Friday, January 9, 2015

Review: "Hunters Unlucky" by Abigail Hilton

"Hunters Unlucky" by Abigail Hilton is a moving, exquisitely complex epic fantasy about a long and bloody feud between the dominant talking animal species of Lidian, the deer-like ferryshaft and the lion-like creasia.

Hilton's deep, personal characters, meticulous species and setting development, and continually evolving plot pulls the reader along in constant suspense. This is one of those rare tales that has you constantly telling yourself "just one more chapter" until the beautifully orchestrated ending, 214 thousand words later.

"Hunters Unlucky" is just one of many highly engaging fantasy stories that I've read or listen to by Abigail Hilton. Visit her website at AbigailHilton.com to find out more about the author and her works, which appear in both text and audio formats.

The sales copy says it well for "Hunter's Unlucky":

He's not bigger. He's not faster. He's not meaner. So he'd better be smarter.

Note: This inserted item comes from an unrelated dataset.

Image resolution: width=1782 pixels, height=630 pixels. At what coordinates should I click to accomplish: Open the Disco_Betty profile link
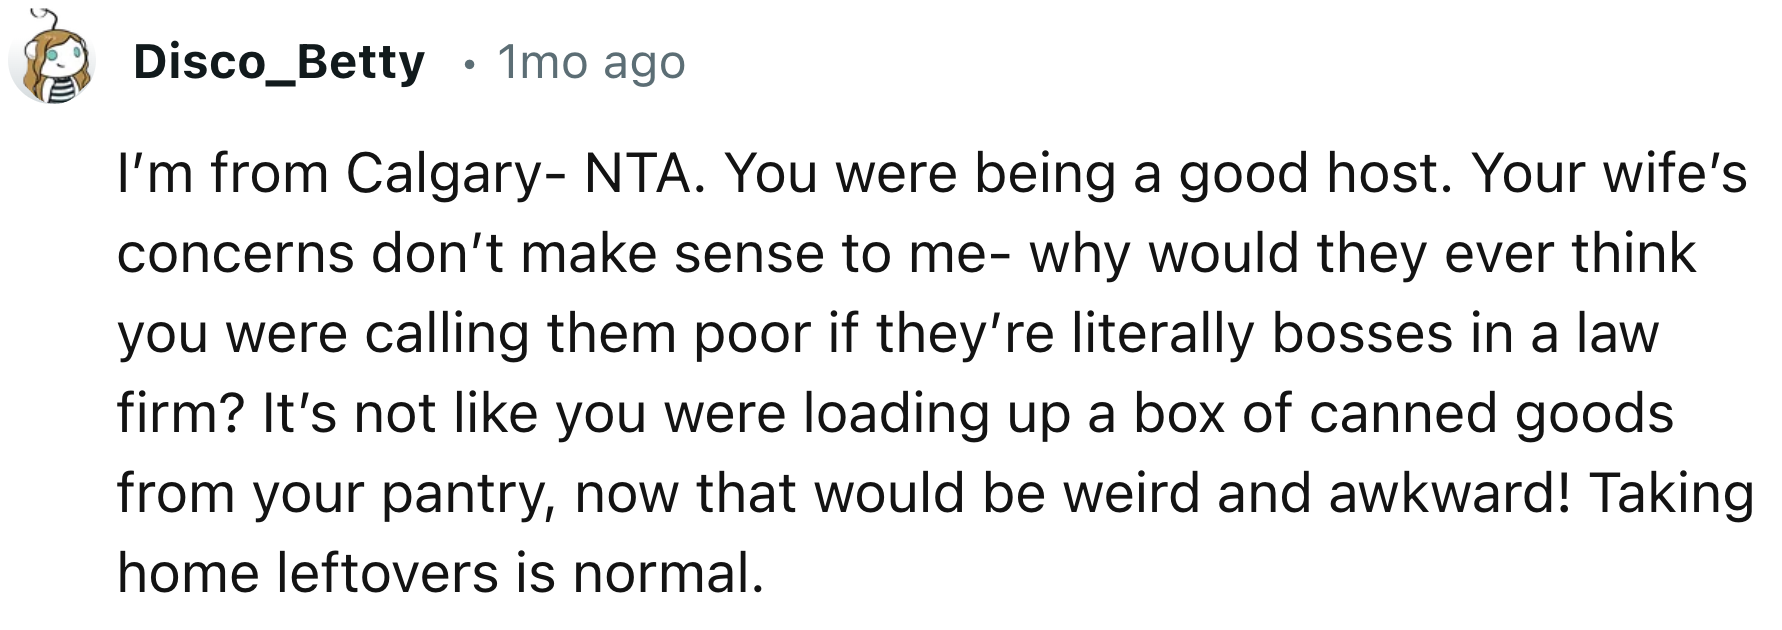coord(279,63)
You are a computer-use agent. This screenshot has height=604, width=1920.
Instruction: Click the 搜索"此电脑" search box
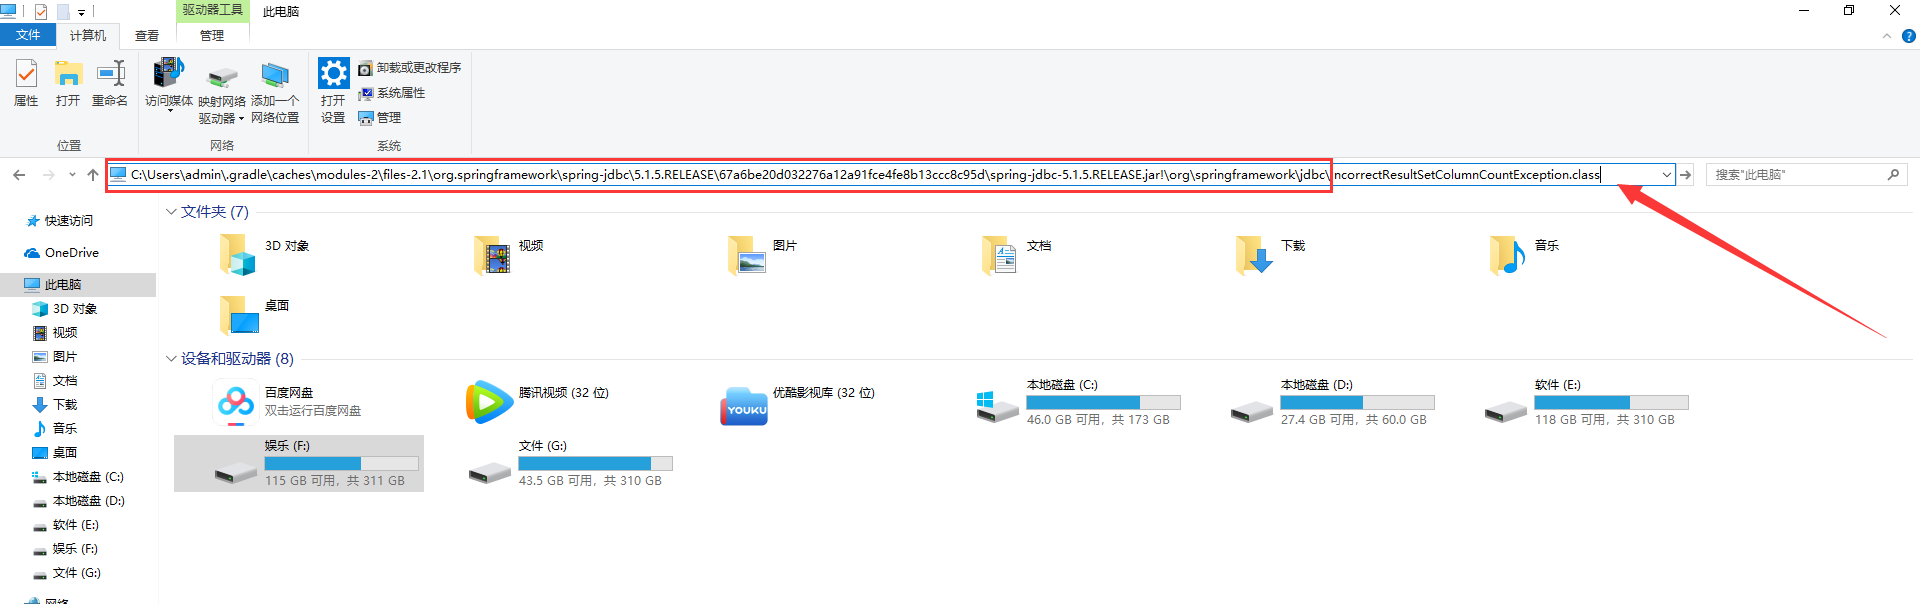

Storm is born into a world of secrets – an island no one visits, names no one will say, and deaths that no one will talk about. The answers are locked in his species' troubled past, guarded by the fierce creasia cats. But when Storm's friends are threatened, he decides that he must act, pitting himself against the creasia to show that they can be resisted and outwitted. To prove his point, he must stay one step ahead of clever hunters, who have more to lose than Storm imagines.

Hunters Unlucky is an animal story for anyone who loved Richard Adams's Watership Down, Rudyard Kipling's Jungle Book, and Jack London's Call of the Wild. Kids who enjoyed Erin Hunter's Warriors books will also enjoy Hunters. The animals in this story do not carry swords, walk on two legs, or drink tea. They fight. They starve. Sometimes, they eat each other.

This 214,000-word novel is DRM-free and carefully formatted.